'''

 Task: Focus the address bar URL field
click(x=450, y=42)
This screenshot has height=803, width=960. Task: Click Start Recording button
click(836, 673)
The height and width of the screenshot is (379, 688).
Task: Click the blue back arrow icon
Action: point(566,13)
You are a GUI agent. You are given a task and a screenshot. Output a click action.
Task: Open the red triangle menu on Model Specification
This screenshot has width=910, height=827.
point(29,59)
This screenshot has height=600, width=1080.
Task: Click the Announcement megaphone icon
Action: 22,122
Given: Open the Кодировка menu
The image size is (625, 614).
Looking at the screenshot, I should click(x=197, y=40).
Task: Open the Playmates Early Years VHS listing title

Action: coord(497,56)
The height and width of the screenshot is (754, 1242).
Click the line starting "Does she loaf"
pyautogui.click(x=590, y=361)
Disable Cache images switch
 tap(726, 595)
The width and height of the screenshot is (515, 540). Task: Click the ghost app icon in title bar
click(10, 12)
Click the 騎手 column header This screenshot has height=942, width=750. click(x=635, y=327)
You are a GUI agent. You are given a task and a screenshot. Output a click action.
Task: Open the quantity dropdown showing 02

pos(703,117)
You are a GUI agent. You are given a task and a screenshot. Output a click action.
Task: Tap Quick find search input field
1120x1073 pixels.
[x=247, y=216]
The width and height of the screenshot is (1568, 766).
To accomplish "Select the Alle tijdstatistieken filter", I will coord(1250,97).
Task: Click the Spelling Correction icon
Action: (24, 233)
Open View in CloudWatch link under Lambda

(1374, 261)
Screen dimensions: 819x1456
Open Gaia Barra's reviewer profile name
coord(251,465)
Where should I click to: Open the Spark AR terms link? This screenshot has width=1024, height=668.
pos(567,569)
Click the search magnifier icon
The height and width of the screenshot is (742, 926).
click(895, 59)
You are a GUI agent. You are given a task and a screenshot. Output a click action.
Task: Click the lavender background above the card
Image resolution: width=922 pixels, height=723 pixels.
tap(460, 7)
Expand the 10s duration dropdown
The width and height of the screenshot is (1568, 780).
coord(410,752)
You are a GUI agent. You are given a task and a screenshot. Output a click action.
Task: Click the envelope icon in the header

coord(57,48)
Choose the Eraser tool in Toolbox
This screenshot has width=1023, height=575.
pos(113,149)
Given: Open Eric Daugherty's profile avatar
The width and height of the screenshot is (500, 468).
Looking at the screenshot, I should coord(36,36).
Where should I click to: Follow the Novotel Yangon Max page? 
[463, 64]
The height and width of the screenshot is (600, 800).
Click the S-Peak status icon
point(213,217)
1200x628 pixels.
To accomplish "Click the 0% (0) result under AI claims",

'''

_What is being asked_. The full data, repeated exactly, is the only acceptable output.

_Result_.
 Task: Focus the address bar URL field
click(x=450, y=42)
This screenshot has height=803, width=960. Task: Click Start Recording button
click(836, 673)
The height and width of the screenshot is (379, 688).
Task: Click the blue back arrow icon
Action: point(566,13)
You are a GUI agent. You are given a task and a screenshot. Output a click action.
Task: Open the red triangle menu on Model Specification
This screenshot has width=910, height=827.
point(29,59)
This screenshot has height=600, width=1080.
Task: Click the Announcement megaphone icon
Action: 22,122
Given: Open the Кодировка menu
The image size is (625, 614).
Looking at the screenshot, I should click(x=197, y=40).
Task: Open the Playmates Early Years VHS listing title

Action: coord(497,56)
The height and width of the screenshot is (754, 1242).
Click the line starting "Does she loaf"
pyautogui.click(x=590, y=361)
Disable Cache images switch
 tap(726, 595)
The width and height of the screenshot is (515, 540). Task: Click the ghost app icon in title bar
click(10, 12)
Click the 騎手 column header This screenshot has height=942, width=750. click(x=635, y=327)
You are a GUI agent. You are given a task and a screenshot. Output a click action.
Task: Open the quantity dropdown showing 02

pos(703,117)
You are a GUI agent. You are given a task and a screenshot. Output a click action.
Task: Tap Quick find search input field
1120x1073 pixels.
[x=247, y=216]
The width and height of the screenshot is (1568, 766).
To accomplish "Select the Alle tijdstatistieken filter", I will coord(1250,97).
Task: Click the Spelling Correction icon
Action: (24, 233)
Open View in CloudWatch link under Lambda

(1374, 261)
Screen dimensions: 819x1456
Open Gaia Barra's reviewer profile name
coord(251,465)
Where should I click to: Open the Spark AR terms link? This screenshot has width=1024, height=668.
pos(567,569)
Click the search magnifier icon
The height and width of the screenshot is (742, 926).
click(895, 59)
You are a GUI agent. You are given a task and a screenshot. Output a click action.
Task: Click the lavender background above the card
Image resolution: width=922 pixels, height=723 pixels.
tap(460, 7)
Expand the 10s duration dropdown
The width and height of the screenshot is (1568, 780).
coord(410,752)
You are a GUI agent. You are given a task and a screenshot. Output a click action.
Task: Click the envelope icon in the header

coord(57,48)
Choose the Eraser tool in Toolbox
This screenshot has width=1023, height=575.
pos(113,149)
Given: Open Eric Daugherty's profile avatar
The width and height of the screenshot is (500, 468).
Looking at the screenshot, I should coord(36,36).
Where should I click to: Follow the Novotel Yangon Max page? 
[463, 64]
The height and width of the screenshot is (600, 800).
Click the S-Peak status icon
point(213,217)
1200x628 pixels.
To accomplish "Click the 0% (0) result under AI claims",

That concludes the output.